### Work to complete:
(A) Reproduce the part of the text on federal marriage aid and churches starting at "But that misses" and ending at "stick to themselves.".
(B) Continue the text on federal marriage aid and churches from the point where it stops.

The key question is who will get the money? Most likely state and local welfare offices will. Why? They know how to write applications for federal aid. However, they are the least likely groups to use the money well. In fact, their welfare rules and regulations have contributed mightily to the disintegration of marriage. The marriage rate has plunged 48 percent since 1970. 

Those groups with the greatest capacity to reduce divorce and cohabitation rates - churches and synagogues - are unlikely to apply for this federal aid. As my pastor put it, "We will never take one dollar of federal aid."

But that misses the point. Healthy Marriage Initiatives have started in many cities which could receive the money and hire staff to work with congregations to help them do a better job preparing couples for marriage, enriching existing marriages, or saving troubled ones.

However, local religious leadership needs to demand a voice in the allocation of the funds.  That will not be easy for two key reasons:

First, local churches rarely cooperate. Religious leadership is splintered. Catholic churches, ten times larger than Protestant ones, typically ignore them. Protestants are divided between conservative Evangelical clergy who know each other, but not Mainline Protestants who have their own liberal Councils of Churches. Minority clergy generally stick to themselves.

Second, the marital pioneering done by some denominations or local churches is unknown to most local clergy. Catholics historically have a marriage strategy which works well enough that only 25 percent of Catholics have divorced compared to 39 percent of Protestants. Catholics require six months of rigorous marriage preparation that includes taking a premarital inventory and training in conflict resolution skills. They also created Marriage Encounter that has strengthened 2 million existing marriages and Retrouvaille, which restores 80 percent of the 70,000 deeply troubled marriages (

However, individual Protestant churches have pioneered successful post-marital answers in  local churches. St. David's Episcopal Church in Jacksonville created a "Marriage Ministry" in which couples who have recovered from crippling problems, such as adultery, learned to mentor couples challenged by similar issues. Over five years mentors saved 38 out of 40 troubled marriages.

### Given records:

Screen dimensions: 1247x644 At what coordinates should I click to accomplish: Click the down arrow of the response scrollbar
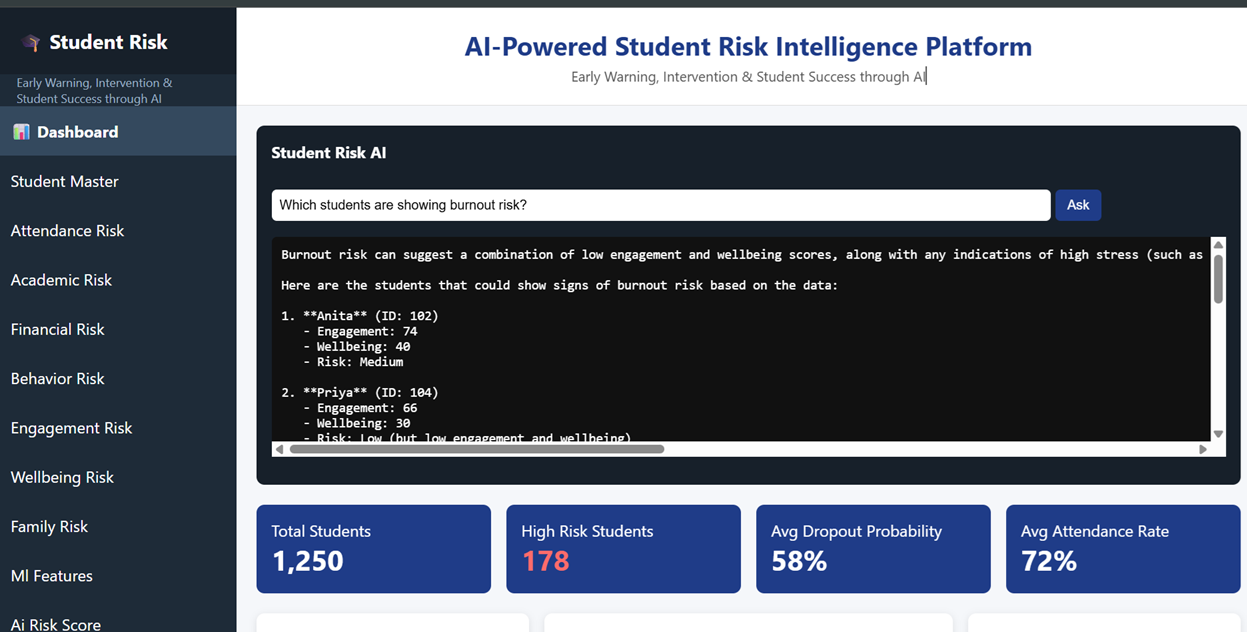tap(1217, 434)
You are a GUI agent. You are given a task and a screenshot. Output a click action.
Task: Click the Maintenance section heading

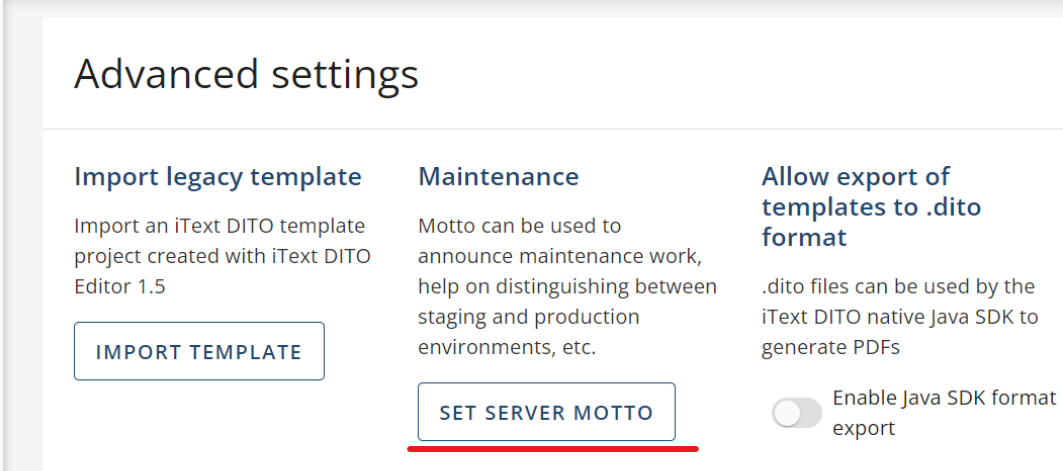point(498,177)
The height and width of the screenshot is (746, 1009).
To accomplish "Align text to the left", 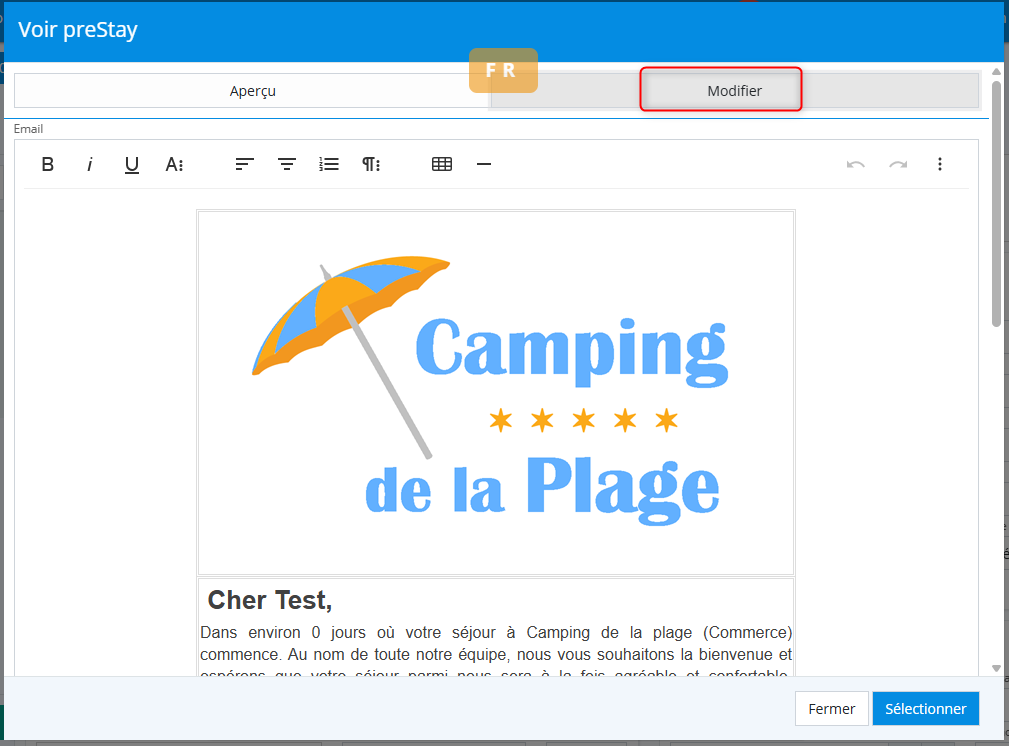I will pyautogui.click(x=245, y=165).
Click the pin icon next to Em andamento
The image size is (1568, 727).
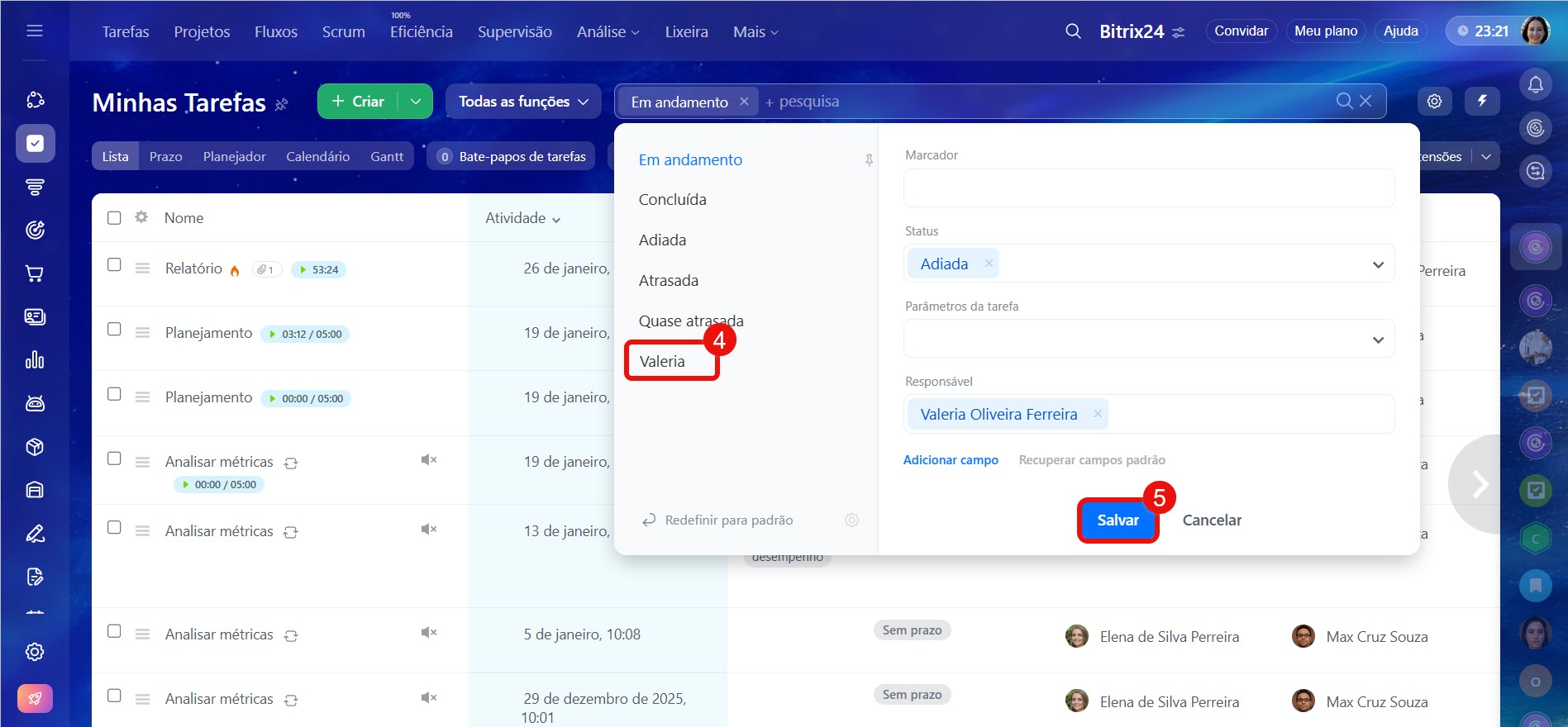point(869,160)
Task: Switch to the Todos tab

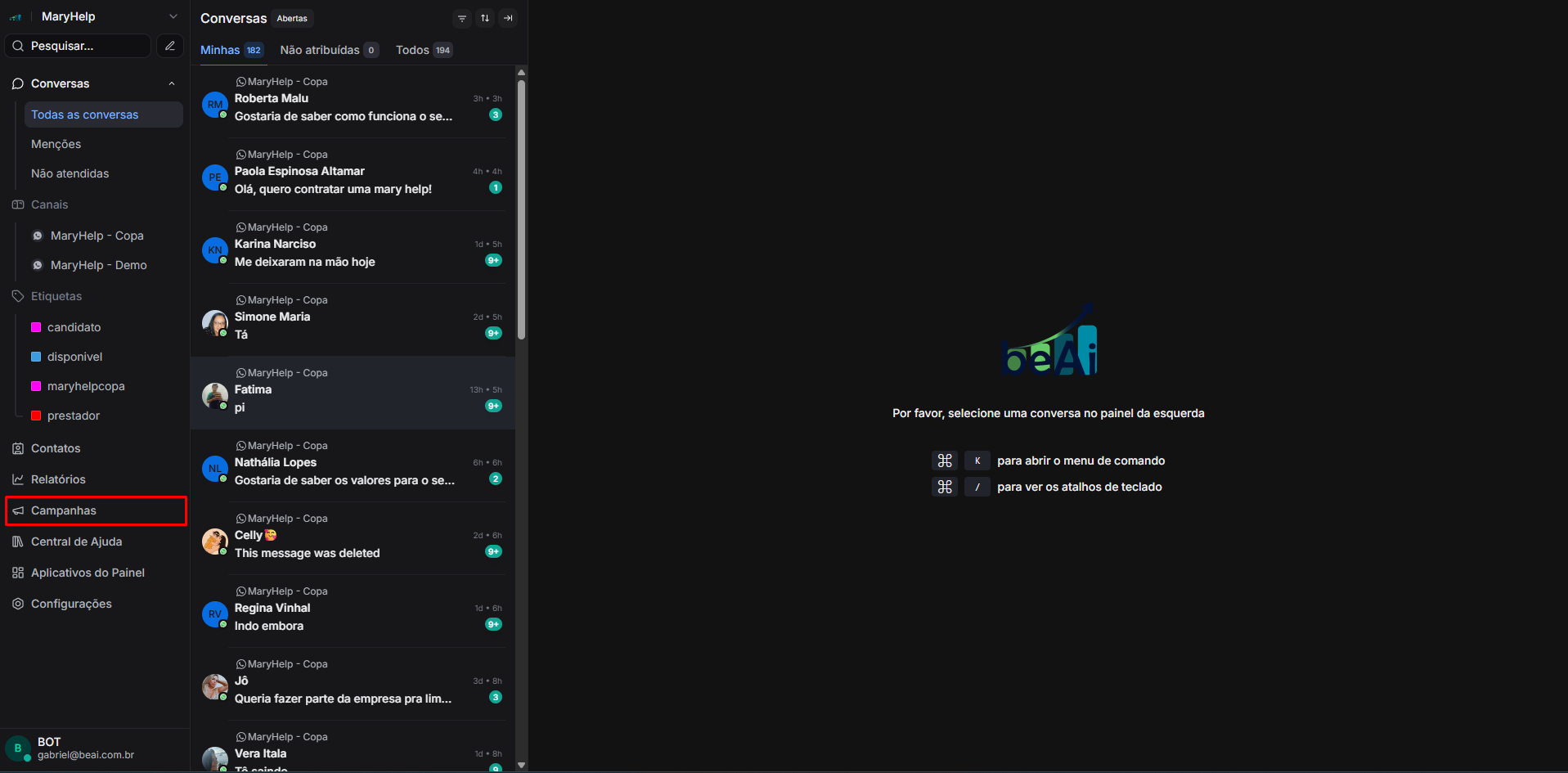Action: [x=413, y=50]
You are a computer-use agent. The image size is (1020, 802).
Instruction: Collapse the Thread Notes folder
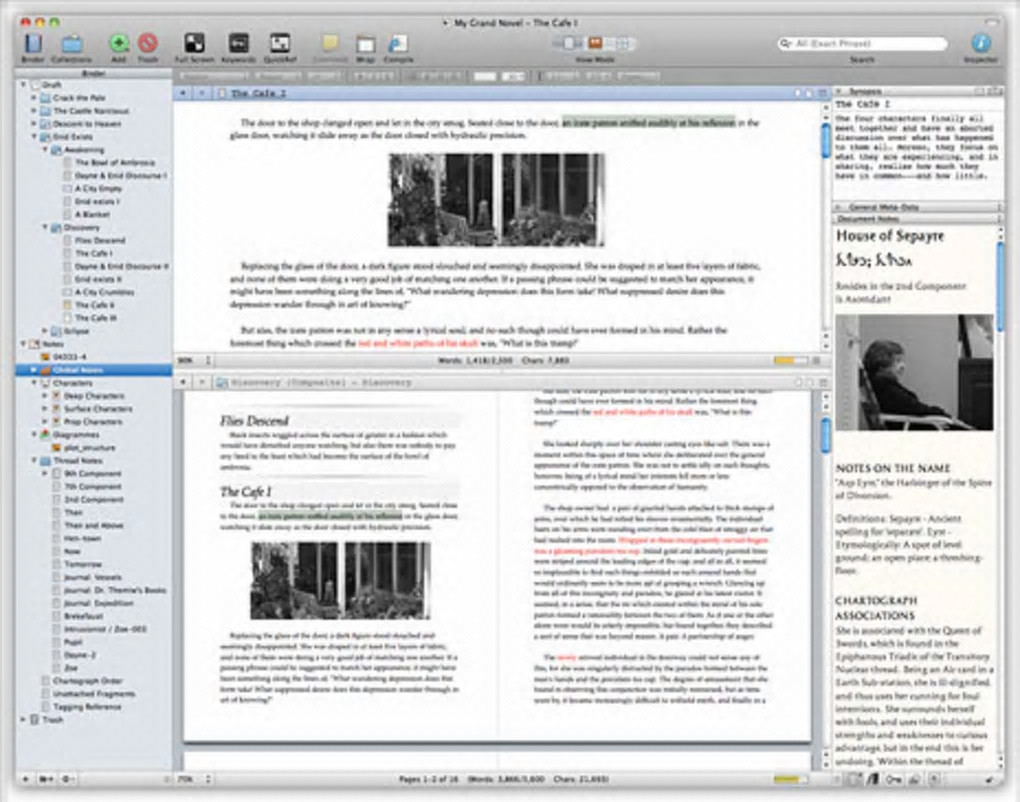point(34,461)
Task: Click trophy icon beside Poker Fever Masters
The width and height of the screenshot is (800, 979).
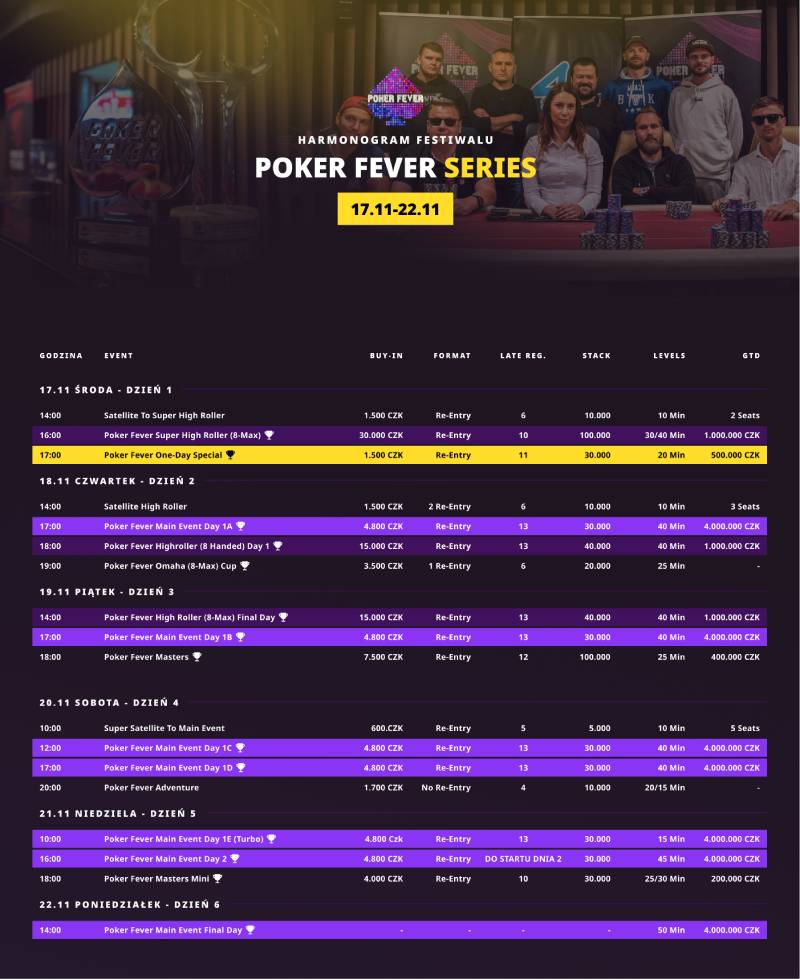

### Task-by-task answers:
(A)
But that misses the point. Healthy Marriage Initiatives have started in many cities which could receive the money and hire staff to work with congregations to help them do a better job preparing couples for marriage, enriching existing marriages, or saving troubled ones.

However, local religious leadership needs to demand a voice in the allocation of the funds.  That will not be easy for two key reasons:

First, local churches rarely cooperate. Religious leadership is splintered. Catholic churches, ten times larger than Protestant ones, typically ignore them. Protestants are divided between conservative Evangelical clergy who know each other, but not Mainline Protestants who have their own liberal Councils of Churches. Minority clergy generally stick to themselves.

(B)
Roswell (GA) United Methodist Church created a Stepfamily Support Group which gives stepparents a place and a plan to learn how to create a successful blending family. This solution saves 80 percent of stepfamilies that usually divorce at a 70% rate a total reversal.

What can be done for marriages in which one partner wants to leave while the spouse is trying to save the marriage? Joe and Michelle Williams developed a self-guided workbook course at their evangelical church in Modesto, CA called "Reconciling God's Way." The spouse working at the marriage takes the course with a same gender friend who meets an hour weekly for 3 months, asking questions suggested by a "Support Partner Handbook."

For more information about these solutions or about Community Marriage Policies that have jump-started these reforms in 201 cities, call Marriage Savers, an organization my wife and I created (301 469-5873).

The new law will fund initiatives which could foster such marriage-saving solutions. Specifically, it will allow eight different activities to be funded:

1.  Public advertising campaigns on the value of marriage and skills needed for success.

2.  Education in high schools on the value of marriage, relationship skills and budgeting.

3.  Marriage education that teaches unwed pregnant women and expectant fathers
relationship and parenting skills.

4.  Premarital education and marriage skills training for engaged couples and for couples or          individuals considering marriage.

5.  Marriage enrichment and marital skills training programs for existing marriages.

6.  Divorce reduction programs that teach conflicted couples relationship skills.

7.  Marriage mentoring programs which use married couples as role models and mentors in at-risk communities.

8.  Programs to reduce the disincentives to marriage in means-tested aid programs, such as welfare, food stamps or Medicaid which are normally cut or eliminated if a single parent marries - if offered with marriage education.

This is a new day for marriage, thanks to the new law that was crafted by HHS Assistant Secretary Wade Horn.